I hate masks. I mean I really hate them. I can barely look at someone wearing a mask, much less talk to them. You can’t see their faces, you have no idea what they might be feeling or thinking, and even though you can see their eyes, surrounded by that mask, they are not the “windows to the soul” that eyes usually are. It makes me physically ill to talk to someone with a mask on, even people I know and love. Weird, right???!!!
The truth is, though, that I wear a mask pretty much every time I go out in public. I almost always have a smile on my face, and when asked how I’m doing I respond “Great!” and act as if everything is just fine even when it’s not. It’s not that I’m trying to be fake or deceive anyone; it’s just that I want to be treated like a “normal” person. I guess I always expect to be treated one of two ways when people know I have fibromyalgia: with pity or with callousness. Pity because they think I can’t possibly have a fulfilling life with a chronic illness, or callousness because they don’t think fibromyalgia is real.
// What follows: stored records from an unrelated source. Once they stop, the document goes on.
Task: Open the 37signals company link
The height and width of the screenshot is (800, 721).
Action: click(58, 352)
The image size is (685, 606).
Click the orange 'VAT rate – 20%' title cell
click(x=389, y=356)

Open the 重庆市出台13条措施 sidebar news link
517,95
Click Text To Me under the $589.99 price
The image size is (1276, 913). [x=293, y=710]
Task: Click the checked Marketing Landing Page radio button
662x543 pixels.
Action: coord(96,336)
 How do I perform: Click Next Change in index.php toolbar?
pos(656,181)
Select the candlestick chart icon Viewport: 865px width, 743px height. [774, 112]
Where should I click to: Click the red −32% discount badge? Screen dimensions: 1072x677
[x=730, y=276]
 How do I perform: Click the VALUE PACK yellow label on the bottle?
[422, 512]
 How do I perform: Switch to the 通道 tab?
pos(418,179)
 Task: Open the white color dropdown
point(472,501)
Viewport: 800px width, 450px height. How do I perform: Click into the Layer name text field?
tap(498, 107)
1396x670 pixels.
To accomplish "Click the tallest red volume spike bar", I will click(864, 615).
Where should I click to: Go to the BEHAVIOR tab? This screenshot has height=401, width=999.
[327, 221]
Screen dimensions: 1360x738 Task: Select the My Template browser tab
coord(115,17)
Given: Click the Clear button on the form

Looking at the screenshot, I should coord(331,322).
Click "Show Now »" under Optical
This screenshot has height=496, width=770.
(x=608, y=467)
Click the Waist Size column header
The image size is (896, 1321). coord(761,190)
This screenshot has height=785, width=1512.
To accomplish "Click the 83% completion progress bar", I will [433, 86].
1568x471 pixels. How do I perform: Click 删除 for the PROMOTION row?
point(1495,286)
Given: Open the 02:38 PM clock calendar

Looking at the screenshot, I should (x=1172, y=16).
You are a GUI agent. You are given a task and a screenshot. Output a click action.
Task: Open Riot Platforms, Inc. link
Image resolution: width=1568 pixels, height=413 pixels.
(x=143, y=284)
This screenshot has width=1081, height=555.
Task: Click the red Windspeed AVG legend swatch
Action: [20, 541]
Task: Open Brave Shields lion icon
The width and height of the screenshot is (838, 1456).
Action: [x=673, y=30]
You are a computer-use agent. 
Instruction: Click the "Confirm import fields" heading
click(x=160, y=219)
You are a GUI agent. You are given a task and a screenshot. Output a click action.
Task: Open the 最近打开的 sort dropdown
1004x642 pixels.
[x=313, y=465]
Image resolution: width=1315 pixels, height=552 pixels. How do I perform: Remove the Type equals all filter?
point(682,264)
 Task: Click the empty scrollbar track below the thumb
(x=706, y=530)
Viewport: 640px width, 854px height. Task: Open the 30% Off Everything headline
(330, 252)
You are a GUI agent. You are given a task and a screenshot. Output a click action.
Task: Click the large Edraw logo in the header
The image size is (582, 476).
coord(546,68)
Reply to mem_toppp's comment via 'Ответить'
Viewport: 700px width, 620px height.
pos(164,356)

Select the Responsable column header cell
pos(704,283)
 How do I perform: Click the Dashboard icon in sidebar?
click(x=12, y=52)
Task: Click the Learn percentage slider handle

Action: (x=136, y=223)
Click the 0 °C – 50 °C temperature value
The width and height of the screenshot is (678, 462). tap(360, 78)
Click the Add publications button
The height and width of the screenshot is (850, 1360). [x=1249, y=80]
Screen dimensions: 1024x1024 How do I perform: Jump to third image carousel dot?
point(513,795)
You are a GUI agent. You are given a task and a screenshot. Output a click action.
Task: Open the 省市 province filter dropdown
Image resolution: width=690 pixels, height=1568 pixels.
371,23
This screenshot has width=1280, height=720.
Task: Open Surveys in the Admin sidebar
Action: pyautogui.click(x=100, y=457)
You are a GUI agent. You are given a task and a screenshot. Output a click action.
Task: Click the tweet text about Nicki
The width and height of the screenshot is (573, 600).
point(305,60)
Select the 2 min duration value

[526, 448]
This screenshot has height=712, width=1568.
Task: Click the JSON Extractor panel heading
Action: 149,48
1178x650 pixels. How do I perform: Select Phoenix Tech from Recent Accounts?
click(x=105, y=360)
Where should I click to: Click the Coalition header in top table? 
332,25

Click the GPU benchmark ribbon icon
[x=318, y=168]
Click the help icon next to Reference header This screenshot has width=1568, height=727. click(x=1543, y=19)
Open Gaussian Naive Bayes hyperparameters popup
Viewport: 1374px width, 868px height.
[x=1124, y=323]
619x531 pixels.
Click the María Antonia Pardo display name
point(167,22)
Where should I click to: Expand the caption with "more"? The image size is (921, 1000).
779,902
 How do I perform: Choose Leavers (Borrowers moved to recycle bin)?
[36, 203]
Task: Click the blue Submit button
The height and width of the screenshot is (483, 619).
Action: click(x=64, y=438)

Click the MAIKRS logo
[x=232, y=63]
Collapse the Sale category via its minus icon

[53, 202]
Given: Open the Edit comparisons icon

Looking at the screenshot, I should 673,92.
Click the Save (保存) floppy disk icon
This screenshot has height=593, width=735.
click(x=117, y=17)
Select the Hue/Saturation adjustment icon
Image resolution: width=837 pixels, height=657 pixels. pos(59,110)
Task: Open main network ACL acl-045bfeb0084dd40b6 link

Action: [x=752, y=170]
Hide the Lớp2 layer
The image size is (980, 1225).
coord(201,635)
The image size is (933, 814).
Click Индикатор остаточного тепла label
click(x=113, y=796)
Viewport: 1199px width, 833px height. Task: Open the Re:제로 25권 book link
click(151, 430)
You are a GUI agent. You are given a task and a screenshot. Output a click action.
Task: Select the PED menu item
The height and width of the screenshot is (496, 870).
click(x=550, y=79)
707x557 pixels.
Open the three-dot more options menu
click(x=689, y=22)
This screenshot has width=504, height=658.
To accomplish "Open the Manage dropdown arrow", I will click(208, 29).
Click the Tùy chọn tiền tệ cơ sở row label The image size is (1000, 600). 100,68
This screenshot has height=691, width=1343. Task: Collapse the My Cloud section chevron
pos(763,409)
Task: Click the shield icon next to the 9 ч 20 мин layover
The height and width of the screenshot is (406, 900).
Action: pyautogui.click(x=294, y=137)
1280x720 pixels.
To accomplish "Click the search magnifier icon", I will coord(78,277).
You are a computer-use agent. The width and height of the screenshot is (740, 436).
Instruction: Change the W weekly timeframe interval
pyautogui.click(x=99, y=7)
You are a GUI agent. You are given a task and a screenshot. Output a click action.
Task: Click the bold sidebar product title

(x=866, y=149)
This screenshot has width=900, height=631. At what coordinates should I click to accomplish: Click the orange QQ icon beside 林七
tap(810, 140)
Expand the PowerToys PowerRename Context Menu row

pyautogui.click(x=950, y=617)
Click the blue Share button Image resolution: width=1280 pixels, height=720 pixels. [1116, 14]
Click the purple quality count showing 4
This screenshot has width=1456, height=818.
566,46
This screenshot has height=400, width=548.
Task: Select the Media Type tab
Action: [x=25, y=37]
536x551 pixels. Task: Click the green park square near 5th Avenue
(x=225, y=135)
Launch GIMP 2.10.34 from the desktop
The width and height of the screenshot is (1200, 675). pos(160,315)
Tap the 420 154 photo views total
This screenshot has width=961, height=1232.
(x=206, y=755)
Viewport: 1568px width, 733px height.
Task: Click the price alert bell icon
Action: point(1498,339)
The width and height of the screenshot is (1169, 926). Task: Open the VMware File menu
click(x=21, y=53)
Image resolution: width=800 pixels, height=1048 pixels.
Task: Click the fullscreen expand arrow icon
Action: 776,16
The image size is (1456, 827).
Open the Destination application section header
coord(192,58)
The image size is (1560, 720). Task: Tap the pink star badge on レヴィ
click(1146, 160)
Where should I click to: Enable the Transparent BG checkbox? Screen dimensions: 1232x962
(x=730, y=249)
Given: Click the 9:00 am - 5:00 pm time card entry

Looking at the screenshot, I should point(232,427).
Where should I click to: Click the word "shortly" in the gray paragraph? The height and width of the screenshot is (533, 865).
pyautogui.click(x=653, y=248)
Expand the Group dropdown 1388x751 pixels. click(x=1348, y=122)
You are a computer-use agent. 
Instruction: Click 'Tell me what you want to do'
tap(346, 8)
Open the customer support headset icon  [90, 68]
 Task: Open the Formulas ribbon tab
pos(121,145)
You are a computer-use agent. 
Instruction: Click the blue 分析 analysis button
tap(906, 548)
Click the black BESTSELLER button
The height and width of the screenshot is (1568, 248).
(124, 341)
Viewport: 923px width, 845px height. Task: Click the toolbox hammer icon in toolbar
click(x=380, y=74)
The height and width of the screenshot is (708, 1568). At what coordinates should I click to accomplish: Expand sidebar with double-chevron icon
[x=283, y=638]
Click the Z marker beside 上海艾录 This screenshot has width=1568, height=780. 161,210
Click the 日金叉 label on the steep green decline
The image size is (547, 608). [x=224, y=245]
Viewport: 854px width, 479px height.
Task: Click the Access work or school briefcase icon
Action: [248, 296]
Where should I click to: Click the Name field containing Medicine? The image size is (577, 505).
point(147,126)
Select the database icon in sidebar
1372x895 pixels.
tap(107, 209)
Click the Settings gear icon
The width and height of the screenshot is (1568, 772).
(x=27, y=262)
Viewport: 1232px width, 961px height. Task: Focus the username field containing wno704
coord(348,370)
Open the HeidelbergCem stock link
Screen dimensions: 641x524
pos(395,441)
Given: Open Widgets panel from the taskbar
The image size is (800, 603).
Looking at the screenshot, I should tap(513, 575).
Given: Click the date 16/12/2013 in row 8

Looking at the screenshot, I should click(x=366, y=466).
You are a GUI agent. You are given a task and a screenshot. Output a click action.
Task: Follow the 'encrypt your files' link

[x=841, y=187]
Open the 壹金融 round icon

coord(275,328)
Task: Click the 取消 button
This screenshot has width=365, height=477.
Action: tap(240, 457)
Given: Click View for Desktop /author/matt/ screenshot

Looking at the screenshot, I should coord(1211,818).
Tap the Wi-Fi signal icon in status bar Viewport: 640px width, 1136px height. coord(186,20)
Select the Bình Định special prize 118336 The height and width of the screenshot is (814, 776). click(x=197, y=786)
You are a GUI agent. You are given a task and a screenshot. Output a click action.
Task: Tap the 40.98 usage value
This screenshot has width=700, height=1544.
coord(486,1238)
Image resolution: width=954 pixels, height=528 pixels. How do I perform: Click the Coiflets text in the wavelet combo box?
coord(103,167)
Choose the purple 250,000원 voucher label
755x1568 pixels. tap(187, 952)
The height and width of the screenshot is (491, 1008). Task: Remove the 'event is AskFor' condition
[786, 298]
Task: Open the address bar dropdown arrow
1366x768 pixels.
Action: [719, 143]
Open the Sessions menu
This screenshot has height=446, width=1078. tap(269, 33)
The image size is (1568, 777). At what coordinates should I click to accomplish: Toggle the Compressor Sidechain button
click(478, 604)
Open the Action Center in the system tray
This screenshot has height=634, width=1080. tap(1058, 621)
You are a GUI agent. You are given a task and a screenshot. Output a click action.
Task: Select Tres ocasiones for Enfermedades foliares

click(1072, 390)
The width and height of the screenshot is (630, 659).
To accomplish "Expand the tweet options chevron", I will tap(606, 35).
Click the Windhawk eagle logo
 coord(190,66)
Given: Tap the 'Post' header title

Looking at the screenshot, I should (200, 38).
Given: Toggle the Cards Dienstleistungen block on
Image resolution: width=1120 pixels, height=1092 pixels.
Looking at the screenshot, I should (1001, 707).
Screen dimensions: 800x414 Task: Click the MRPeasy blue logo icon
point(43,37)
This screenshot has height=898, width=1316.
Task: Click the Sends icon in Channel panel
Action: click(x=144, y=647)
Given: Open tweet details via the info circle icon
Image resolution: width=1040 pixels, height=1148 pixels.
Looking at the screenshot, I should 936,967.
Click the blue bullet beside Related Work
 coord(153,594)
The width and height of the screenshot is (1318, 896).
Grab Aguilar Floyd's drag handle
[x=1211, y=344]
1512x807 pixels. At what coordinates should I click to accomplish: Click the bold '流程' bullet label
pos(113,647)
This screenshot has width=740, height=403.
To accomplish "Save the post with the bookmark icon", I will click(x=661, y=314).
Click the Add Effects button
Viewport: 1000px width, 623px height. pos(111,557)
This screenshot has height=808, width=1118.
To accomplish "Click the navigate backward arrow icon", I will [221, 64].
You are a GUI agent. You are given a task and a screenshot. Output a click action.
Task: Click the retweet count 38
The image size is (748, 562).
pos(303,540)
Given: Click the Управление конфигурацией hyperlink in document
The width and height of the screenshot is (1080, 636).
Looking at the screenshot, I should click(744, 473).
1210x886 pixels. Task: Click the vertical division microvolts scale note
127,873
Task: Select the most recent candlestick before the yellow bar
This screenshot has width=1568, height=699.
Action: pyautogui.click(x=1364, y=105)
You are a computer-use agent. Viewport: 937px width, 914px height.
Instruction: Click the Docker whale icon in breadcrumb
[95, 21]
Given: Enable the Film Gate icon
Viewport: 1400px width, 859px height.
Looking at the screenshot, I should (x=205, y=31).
Every now and then, though, that mask slips and the truth shows through. Last Sunday, my mask didn’t just slip; it fell completely off. I was supposed to visit my parents for a couple of days and I was heading down immediately after our Sunday morning Life Group. I had the car packed and my husband and I took separate vehicles to the church so I could leave straight from there. There was only one problem. I’ve been battling an intermittent problem with my hips for months now, and it has been especially bad the last couple of months. Sunday by the time I got to the church, they were screaming in pain. I couldn’t sit still through Life Group and rather than paying attention I started worrying about how on earth I was going to make the drive to my parents’ house. It was all I could do not to cry from the pain and the frustration of pain stopping me in my tracks once again. I made it through class without breaking down, and was leaving the room when one of the ladies said, “You’re really hurting today, aren’t you?”
You know how you’re doing okay until someone is kind to you, and then you lose it? Well, that was me. The waterworks started. We were still in the classroom, so several other ladies saw what was going on and came over as well. They all expressed so much concern, but without pity. They just showed love and caring, and helped me feel less embarrassed about breaking down in public. One sweet lady sat and prayed with me. Although I was a wreck, I felt so blessed to have such support; it was amazing! I felt like the Grinch in How the Grinch Stole Christmas — my “heart grew three sizes that day.”
I was reminded once again of how important a support system is when you are living with fibromyalgia or any other chronic illness. It’s so tempting to close yourself off from others, to hold everyone at arm’s length, and not let them see what’s really going on with you so you don’t have to deal with potential pity or judgment, but those very people you push away could be the ones you need the most. In addition, you could be the person they need the most in their lives. We may have a lot of limitations, but we can certainly still love and support people.
Being vulnerable is hard. I know, because that’s something I really struggle with. I think we’ve probably all been hurt by people in our past. This can make it hard to open up, but we can’t let our past determine our future. Yes, we may still get hurt, but we don’t know until we try, and what if, like my experience last Sunday, we discover a blessing instead?